Since 1979, Holley has devoted his life to the practice of improvisational creativity. His art and music, born out of struggle, hardship, but perhaps more importantly, out of furious curiosity and biological necessity, has manifested itself in drawing, painting, sculpture, photography, performance, and sound. Holley's sculptures are constructed from found materials in the oldest tradition of African American sculpture. Objects, already imbued with cultural and artistic metaphor, are combined into narrative sculptures that commemorate places, people, and events.
Holley did not start making and performing music in a studio nor does his creative process mirror that of the typical musician. His music and lyrics are improvised on the spot and morph and evolve with every event, concert, and recording. In Holley's original art environment, he would construct and deconstruct his visual works, repurposing their elements for new pieces. This often led to the transfer of individual narratives into the new work creating a cumulative composite image that has depth and purpose beyond its original singular meaning. The layers of sound in Holley's music, likewise, are the result of decades of evolving experimentation.
In the early 2000s, Holley's music caught the attention of Matt Arnett, the son of art collector Bill Arnett, who has been collecting Holley's art since the 1980s. In 2010, Matt set up an impromptu performance by Holley at his home for Dust-to-Digital founder, Lance Ledbetter. Deeply moved by Holley's keyboard playing and singing, Ledbetter insisted on getting Holley into a recording studio as soon as possible. The result was the album Just Before Music, which features Holley's first studio recordings made in 2010 and 2011. More recordings are continuing to be made to celebrate and to document one of America's most compelling musicians. In 2013, a second collection of songs, Keeping A Record of It, was released.

■ HOW TO COMPLETE THIS TASK:
Decide whether each statement agrees with the Holley passage, giving yes or no and quoting the words of the passage that settle it. 1. Holley has practiced improvisational creativity since 1979. 2. Holley's first studio recordings were made in 2013. 3. Holley builds his sculptures from found materials. The data that come next have no connection to the Holley passage.

■ RAW DATA:
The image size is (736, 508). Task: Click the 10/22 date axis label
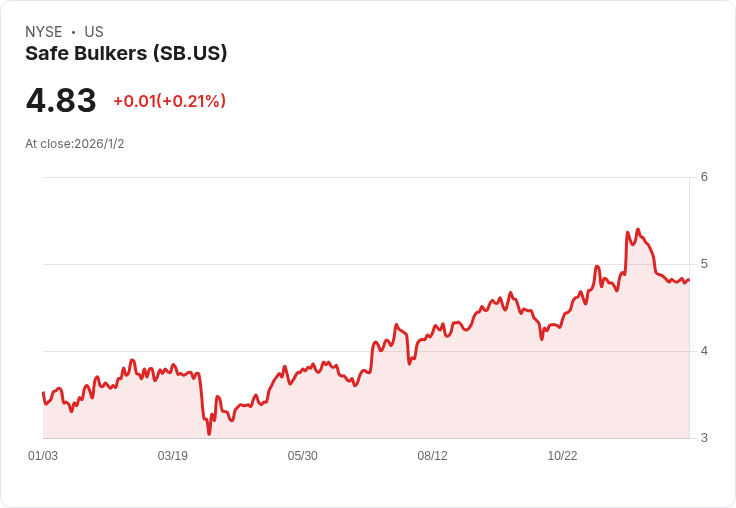coord(562,456)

■ RESPONSE TO THIS TASK:
1. Yes: "Since 1979, Holley has devoted his life to the practice of improvisational creativity."
2. No: "features Holley's first studio recordings made in 2010 and 2011"
3. Yes: "Holley's sculptures are constructed from found materials"